### TASK DESCRIPTION:
Of the lines in the data below, write out exactly those from the one holding "Видавнича діяльність (919, 1988)" through the one holding "Реабілітація (709, 1848)", both included.
======== PROVIDED ENTRIES
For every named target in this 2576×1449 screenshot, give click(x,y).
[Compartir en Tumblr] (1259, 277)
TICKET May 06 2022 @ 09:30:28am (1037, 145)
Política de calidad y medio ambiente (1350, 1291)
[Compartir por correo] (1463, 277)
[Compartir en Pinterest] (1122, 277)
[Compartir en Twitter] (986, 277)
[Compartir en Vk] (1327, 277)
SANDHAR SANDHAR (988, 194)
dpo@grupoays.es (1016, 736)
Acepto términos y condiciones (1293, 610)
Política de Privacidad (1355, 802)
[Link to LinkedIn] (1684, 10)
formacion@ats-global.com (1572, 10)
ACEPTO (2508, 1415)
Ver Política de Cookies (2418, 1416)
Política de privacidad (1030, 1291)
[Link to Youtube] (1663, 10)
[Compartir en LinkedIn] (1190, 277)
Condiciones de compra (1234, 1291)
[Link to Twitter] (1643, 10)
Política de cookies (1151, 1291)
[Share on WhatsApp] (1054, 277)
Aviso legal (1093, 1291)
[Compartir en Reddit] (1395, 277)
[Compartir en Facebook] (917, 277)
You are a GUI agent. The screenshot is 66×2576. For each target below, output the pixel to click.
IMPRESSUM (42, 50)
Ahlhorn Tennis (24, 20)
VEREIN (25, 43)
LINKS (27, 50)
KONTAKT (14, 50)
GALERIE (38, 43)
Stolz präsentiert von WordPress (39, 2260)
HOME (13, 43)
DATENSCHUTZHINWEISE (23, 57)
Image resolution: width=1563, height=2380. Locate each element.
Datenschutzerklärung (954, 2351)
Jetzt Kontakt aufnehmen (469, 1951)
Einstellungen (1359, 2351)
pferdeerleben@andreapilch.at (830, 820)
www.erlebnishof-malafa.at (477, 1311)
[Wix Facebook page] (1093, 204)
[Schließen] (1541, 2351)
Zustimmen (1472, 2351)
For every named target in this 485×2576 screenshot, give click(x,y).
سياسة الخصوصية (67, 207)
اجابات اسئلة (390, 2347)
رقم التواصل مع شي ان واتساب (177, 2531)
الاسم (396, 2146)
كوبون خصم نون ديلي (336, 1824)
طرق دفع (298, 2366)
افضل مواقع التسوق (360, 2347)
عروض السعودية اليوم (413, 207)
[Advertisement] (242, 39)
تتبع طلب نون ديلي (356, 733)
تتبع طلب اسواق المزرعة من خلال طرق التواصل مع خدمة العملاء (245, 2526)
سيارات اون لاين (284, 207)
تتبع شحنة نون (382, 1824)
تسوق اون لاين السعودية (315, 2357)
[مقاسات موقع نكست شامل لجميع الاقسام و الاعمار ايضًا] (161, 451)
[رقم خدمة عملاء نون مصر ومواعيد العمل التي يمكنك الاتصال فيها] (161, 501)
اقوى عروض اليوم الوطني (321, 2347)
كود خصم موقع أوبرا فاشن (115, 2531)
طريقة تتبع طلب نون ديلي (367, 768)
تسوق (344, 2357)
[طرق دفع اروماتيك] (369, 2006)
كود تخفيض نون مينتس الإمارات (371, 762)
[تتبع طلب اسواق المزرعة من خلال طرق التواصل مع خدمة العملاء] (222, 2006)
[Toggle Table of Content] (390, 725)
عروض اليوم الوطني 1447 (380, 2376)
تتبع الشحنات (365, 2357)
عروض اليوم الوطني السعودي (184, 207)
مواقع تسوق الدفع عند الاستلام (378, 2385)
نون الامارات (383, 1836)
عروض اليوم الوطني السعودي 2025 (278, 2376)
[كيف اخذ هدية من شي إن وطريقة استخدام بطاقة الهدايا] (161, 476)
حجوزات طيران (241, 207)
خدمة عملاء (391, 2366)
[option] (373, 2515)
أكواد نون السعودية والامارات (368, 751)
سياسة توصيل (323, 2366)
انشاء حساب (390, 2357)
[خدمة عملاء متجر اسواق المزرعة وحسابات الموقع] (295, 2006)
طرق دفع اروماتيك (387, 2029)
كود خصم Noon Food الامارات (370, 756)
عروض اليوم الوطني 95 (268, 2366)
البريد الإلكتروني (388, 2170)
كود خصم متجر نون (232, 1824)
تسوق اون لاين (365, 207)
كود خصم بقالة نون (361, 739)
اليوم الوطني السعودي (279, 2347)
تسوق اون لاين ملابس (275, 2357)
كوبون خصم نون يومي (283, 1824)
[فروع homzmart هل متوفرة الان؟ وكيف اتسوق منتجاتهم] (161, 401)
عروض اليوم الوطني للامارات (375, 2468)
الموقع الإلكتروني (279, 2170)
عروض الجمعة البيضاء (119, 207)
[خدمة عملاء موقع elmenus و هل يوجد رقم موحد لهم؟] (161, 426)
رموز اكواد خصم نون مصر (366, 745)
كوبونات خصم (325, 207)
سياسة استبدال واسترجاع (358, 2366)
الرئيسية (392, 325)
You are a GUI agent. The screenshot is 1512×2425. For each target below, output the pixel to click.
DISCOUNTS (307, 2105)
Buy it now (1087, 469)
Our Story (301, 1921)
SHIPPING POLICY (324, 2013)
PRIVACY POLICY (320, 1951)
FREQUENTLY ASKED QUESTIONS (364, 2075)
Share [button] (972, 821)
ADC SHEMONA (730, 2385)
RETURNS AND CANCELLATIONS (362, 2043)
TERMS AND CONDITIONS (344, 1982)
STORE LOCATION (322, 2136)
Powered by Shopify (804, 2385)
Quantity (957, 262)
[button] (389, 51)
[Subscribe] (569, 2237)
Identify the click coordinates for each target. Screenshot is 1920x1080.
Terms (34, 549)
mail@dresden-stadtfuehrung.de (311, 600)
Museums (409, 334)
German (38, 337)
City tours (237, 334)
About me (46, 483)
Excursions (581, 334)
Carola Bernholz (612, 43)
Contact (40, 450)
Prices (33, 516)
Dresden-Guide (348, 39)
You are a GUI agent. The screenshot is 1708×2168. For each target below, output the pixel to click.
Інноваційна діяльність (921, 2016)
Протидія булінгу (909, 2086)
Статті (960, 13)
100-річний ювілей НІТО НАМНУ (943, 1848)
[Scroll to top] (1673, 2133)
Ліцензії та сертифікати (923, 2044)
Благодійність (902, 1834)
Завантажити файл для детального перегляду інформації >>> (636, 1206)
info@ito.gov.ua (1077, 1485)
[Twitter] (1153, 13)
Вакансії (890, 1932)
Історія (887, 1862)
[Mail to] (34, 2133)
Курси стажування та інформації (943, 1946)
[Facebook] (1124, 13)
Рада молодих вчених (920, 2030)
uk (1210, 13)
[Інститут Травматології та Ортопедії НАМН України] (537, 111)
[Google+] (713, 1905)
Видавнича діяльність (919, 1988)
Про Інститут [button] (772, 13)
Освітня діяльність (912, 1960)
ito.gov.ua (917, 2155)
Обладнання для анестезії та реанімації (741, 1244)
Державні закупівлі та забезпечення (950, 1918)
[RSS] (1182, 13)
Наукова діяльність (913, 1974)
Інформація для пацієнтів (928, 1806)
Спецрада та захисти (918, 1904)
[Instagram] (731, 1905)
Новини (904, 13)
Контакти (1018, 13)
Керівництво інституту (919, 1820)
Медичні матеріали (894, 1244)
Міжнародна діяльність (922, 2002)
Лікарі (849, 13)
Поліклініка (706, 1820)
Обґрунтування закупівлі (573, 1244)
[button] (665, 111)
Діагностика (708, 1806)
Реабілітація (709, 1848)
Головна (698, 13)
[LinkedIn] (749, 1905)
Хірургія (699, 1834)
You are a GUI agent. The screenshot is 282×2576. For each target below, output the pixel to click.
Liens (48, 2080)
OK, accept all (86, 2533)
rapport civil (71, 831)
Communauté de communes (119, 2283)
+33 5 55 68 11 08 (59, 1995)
================
### PROBLEM SOLUTION:
Видавнича діяльність (919, 1988)
Про Інститут [button] (772, 13)
Освітня діяльність (912, 1960)
ito.gov.ua (917, 2155)
Обладнання для анестезії та реанімації (741, 1244)
Державні закупівлі та забезпечення (950, 1918)
[RSS] (1182, 13)
Наукова діяльність (913, 1974)
Інформація для пацієнтів (928, 1806)
Спецрада та захисти (918, 1904)
[Instagram] (731, 1905)
Новини (904, 13)
Контакти (1018, 13)
Керівництво інституту (919, 1820)
Медичні матеріали (894, 1244)
Міжнародна діяльність (922, 2002)
Лікарі (849, 13)
Поліклініка (706, 1820)
Обґрунтування закупівлі (573, 1244)
[button] (665, 111)
Діагностика (708, 1806)
Реабілітація (709, 1848)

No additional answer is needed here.